LOS ANGELES (CN) - In a settlement between First Regional Bank and California Attorney General Edmund Brown Jr. Thursday, the bank must pay $60,000 after they did nothing to stop retailers who conducted rampant illegal online tobacco sales while using the banks electronic payment processing. "Retailers always seem to be a step ahead of us" admits Deputy Attorney General Laura Kaplan, while explaining her pursuit of the banks.

"We found that illegal internet sales are very pervasive and decided to take a multifaceted approach to dealing with the problem. Unless you get the banks, credit-card companies, and carriers to cooperate in not facilitating online tobacco sales, it's difficult to stop these problems" says Kaplan.

While Kaplan conceded that First Regional Bank was not directly breaking any laws, she maintained that it had been advised by several state governments that it was helping illegal cigarette sales and that its inaction was therefore vulnerable to charges of aiding and abetting.

California is concerned about illegal online sales of tobacco because such sales are a major source of tobacco for minors.

To legally sell tobacco online in California, the seller must call the buyer to confirm the sale before sending the tobacco, have a two-carton minimum purchase, report the sale of tobacco products, and sell legal cigarettes, among other things.

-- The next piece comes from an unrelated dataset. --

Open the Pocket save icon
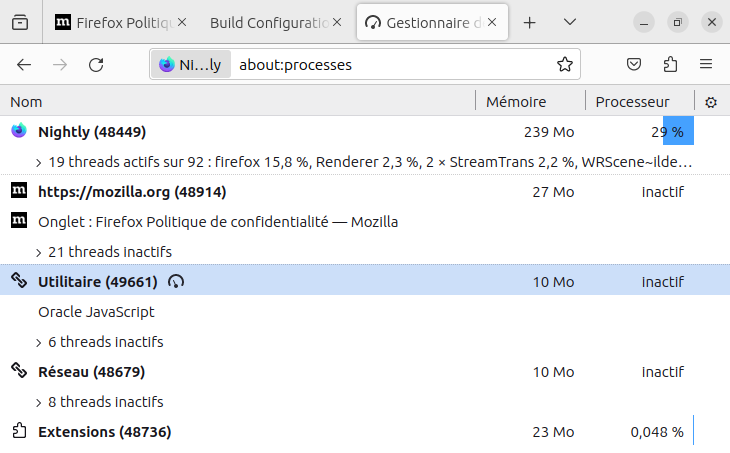Screen dimensions: 730x453 tap(634, 64)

Scott Maybee, one of the largest on-line cigarette distributors, did none of this, and sold cigarettes which were not fire-safe, said Kaplan with the Attorney General's office. Maybee used First Regional Bank since 2006 for electronic payment processing, and both the bank and the retailer were pursued by Brown in June of 2008.

First Regional Bank entered into a settlement. Maybee did not, and was sued.

Under the terms of the settlement, First Regional Bank will join the ranks of major credit-card companies and shippers who do not conduct business with retailers that illegally sell cigarettes online. The bank will also pay $40,000 in civil penalties and $20,000 in reimbursement to the state for the costs of the investigation, and will collect more information on their customers to differentiate between the legal and illegal retailers.

The state, represented by Deputy Attorney General Laura Kaplan, discovered First Regional Bank was processing the money of the law-breaking retailers when it conducted a sting of Maybee.